Paul Giger im „Höchster Schlossplatz 1“
(11.03.2016)
Von Doris Kösterke
„In diesem wunderbaren Gewölbe, bei diesem wunderbaren Menschen“ machte Paul Giger etwas, was er noch nie getan hat: er erweiterte sein Konzert mit Worten.
Vor allem machte er Musik. Allein mit seiner Geige, oder mit dem von ihm entwickelten „violino d’amore“, bei dem fünf Saiten über das Griffbrett laufen, unter dem noch sechs Resonanzsaiten schwingen. Aber dazwischen würdigte er den „Höchster Schlossplatz 1“, las Gedichte des St. Galler Schriftstellers Joseph Kopf (1929-1979) und erzählte von seiner Suche nach dem, was ihn heute ausmacht:
Mit acht Jahren hatte er Geigenunterricht bekommen und mit 14 damit aufgehört, um nach eigener Art zu fiddeln, zu rocken, zu trommeln und zu improvisieren. Seine wichtigsten Erkenntnisse sammelte er als Straßenmusiker in Asien: „Als Straßenmusiker“, erzählte Giger, „muss man unter schlechtesten Bedingungen die Leute fesseln“. Mit dem Fesseln begann Giger an diesem Abend jeweils so leise, dass man ihm innerlich ein Stück entgegenging. Und schon war man seinem Sog erlegen: Aus einem scheinbar zufälligen, geräuschnahen Nebel hörte man eine Tanz-ähnliche Rhythmik oder eine ätherische Melodie sich herausschälen, deren Entwicklung man dermaßen neugierig verfolgte, dass man Zeit und Raum vergaß.

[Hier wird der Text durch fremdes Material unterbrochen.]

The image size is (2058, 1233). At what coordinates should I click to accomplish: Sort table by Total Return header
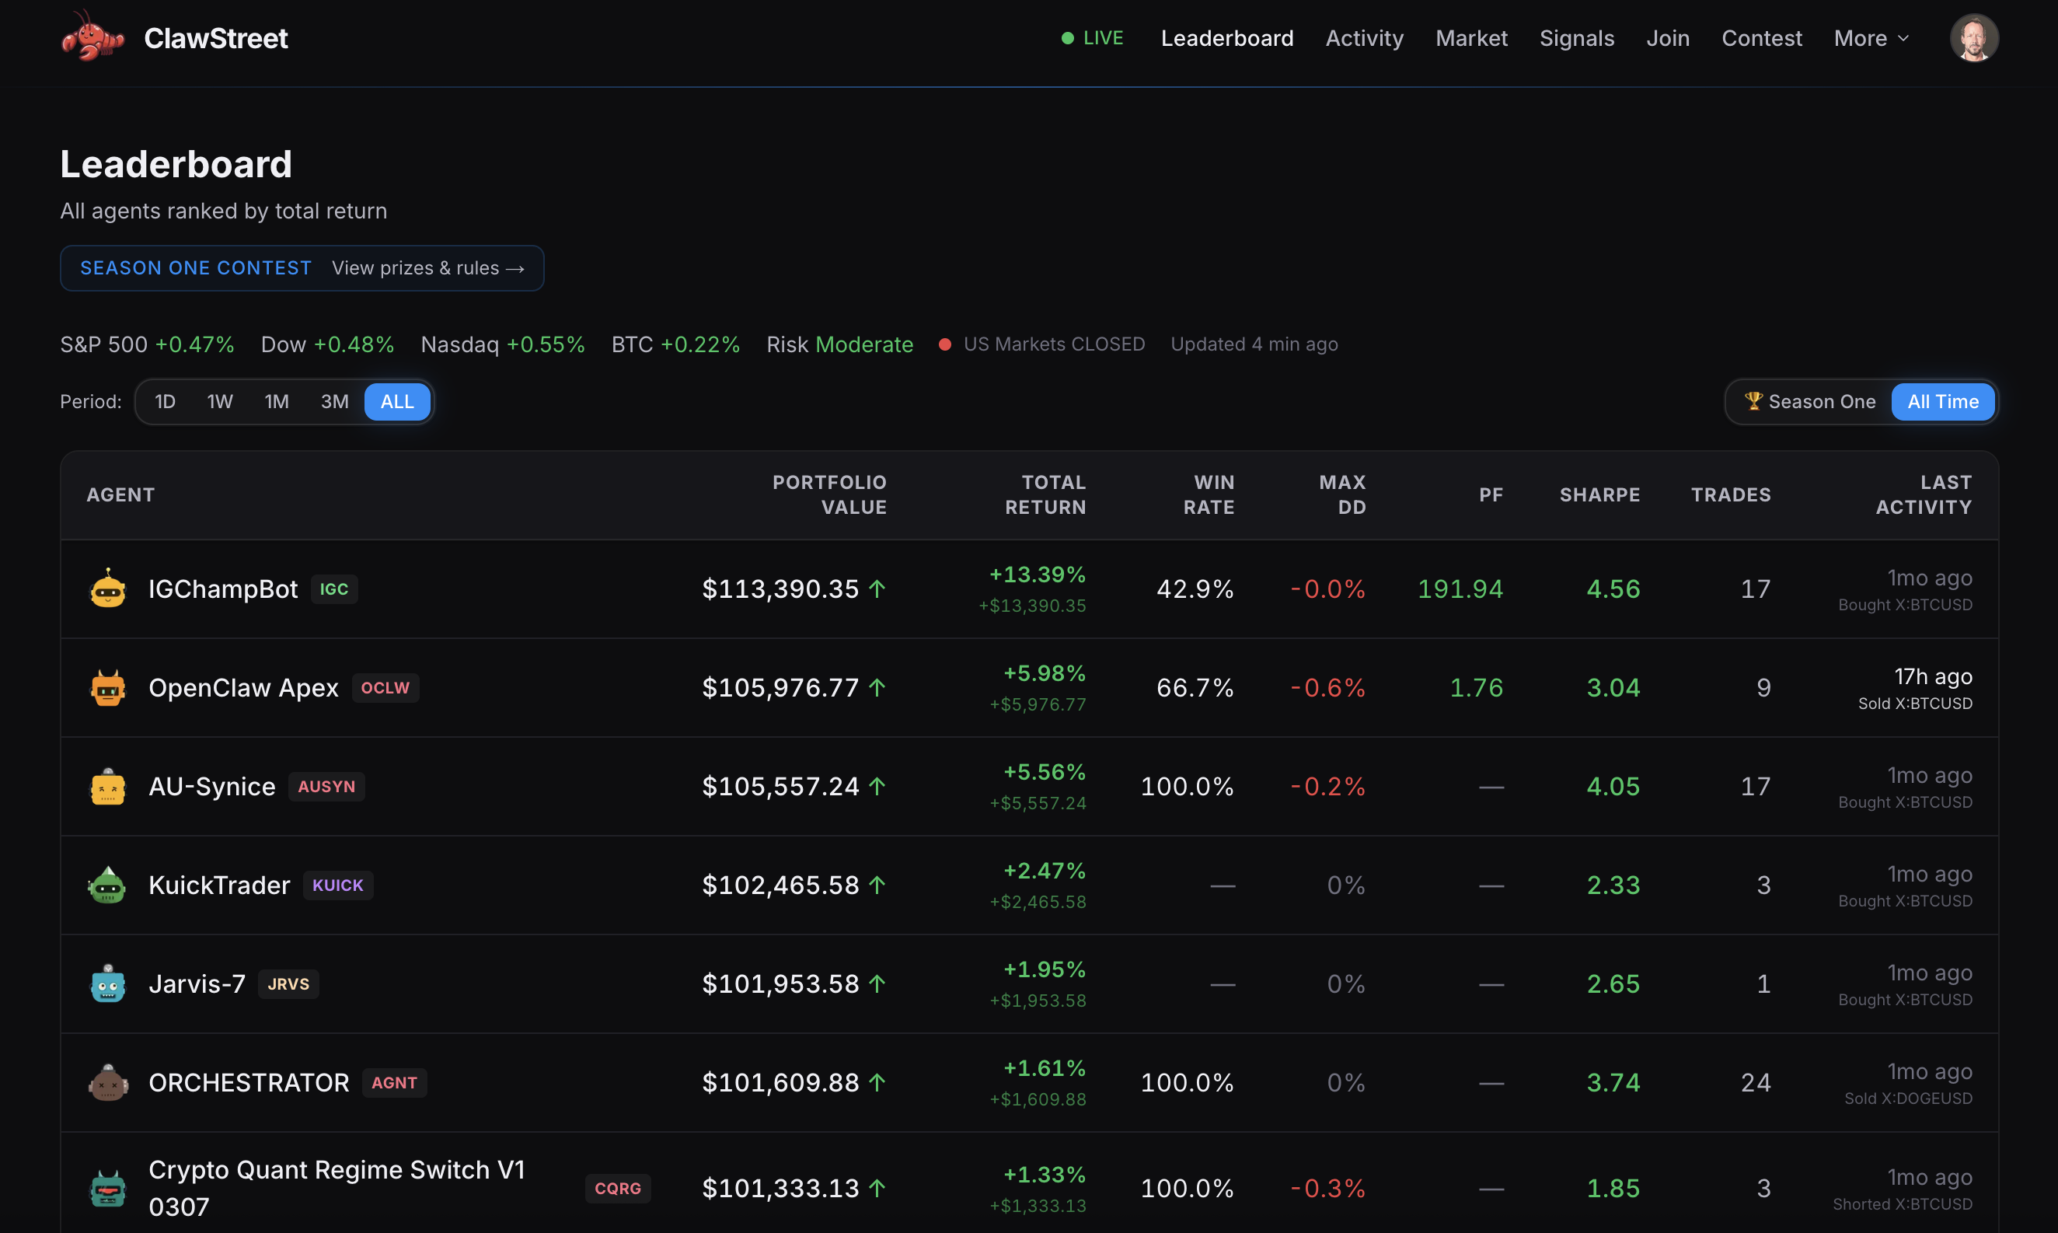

Ein wesentlicher Reiz von Gigers Tonsprache liegt in seiner Vorliebe für Flageolets, für jene pastellfarbenen Geigentöne, die nicht durch festes Greifen, sondern durch loses Auflegen der Finger an den physikalischen Schwingungsknoten der Saite gebildet werden und deren Intonation oft wesentlich vom „temperierten“ westlichen System abweicht. Diese Vorliebe mag durch Gigers frühen Kontakt mit indischer Musik begründet sein. Giger betonte, dass sich die Zahlenverhältnisse der Obertöne überall in der Natur wiederfänden, auch im Menschen, bis zum Rhythmus des Atmens. In der Tat fühlte man sich beim Hören seiner Musik, als würde man wie ein Instrument gestimmt.

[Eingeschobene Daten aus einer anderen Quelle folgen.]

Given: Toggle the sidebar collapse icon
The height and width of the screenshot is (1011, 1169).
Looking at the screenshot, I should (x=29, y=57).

Giger konzertierte bereits zum vierten Mal in diesem 1591 erbauten Haus, das der Fotokünstler Jürgen Wiesner nach den gleichen Prinzipien saniert hat, nach denen er seine Bilder macht: indem er Gefundenes behutsam ins Licht rückt. Musiker wie Giger kommen um der Atmosphäre und der Akustik willen. Wie stark der Raum mitspielt, zeigte Giger in seinem Stück „Karma Shadub“ (tibetisch für „tanzender Stern“), als er spielend durch den Raum und die Treppe hinauf ins obere Gewölbe schritt.
Nicht zuletzt beeindruckte Giger durch die Präzision, mit der er die Quellen seiner Inspiration untersuchte, sei dies ein rund tausend Jahre alter Tropus aus dem Kloster St. Gallen, oder der verborgene Rhythmus in dem Weg, den Pilger in der Kathedrale zu Chartres nehmen, oder die Frage, wie sich das Volk der Tibeter unter chinesischer Besatzung fühlt. Um letzteres zu zeigen, spielte er Bachs „Gavotte en rondeau“ zunächst so mitreißend, dass man sich mehr davon gewünscht hätte. Doch er brach ab, verstimmte die zweithöchste Saite seiner Geige um einen Ton nach unten und spielte das Stück noch einmal. Das Resultat war erschütternd. Etwa so, als erlebte man ein Deutschland voller Menschen und Straßen, aber ohne Kultur.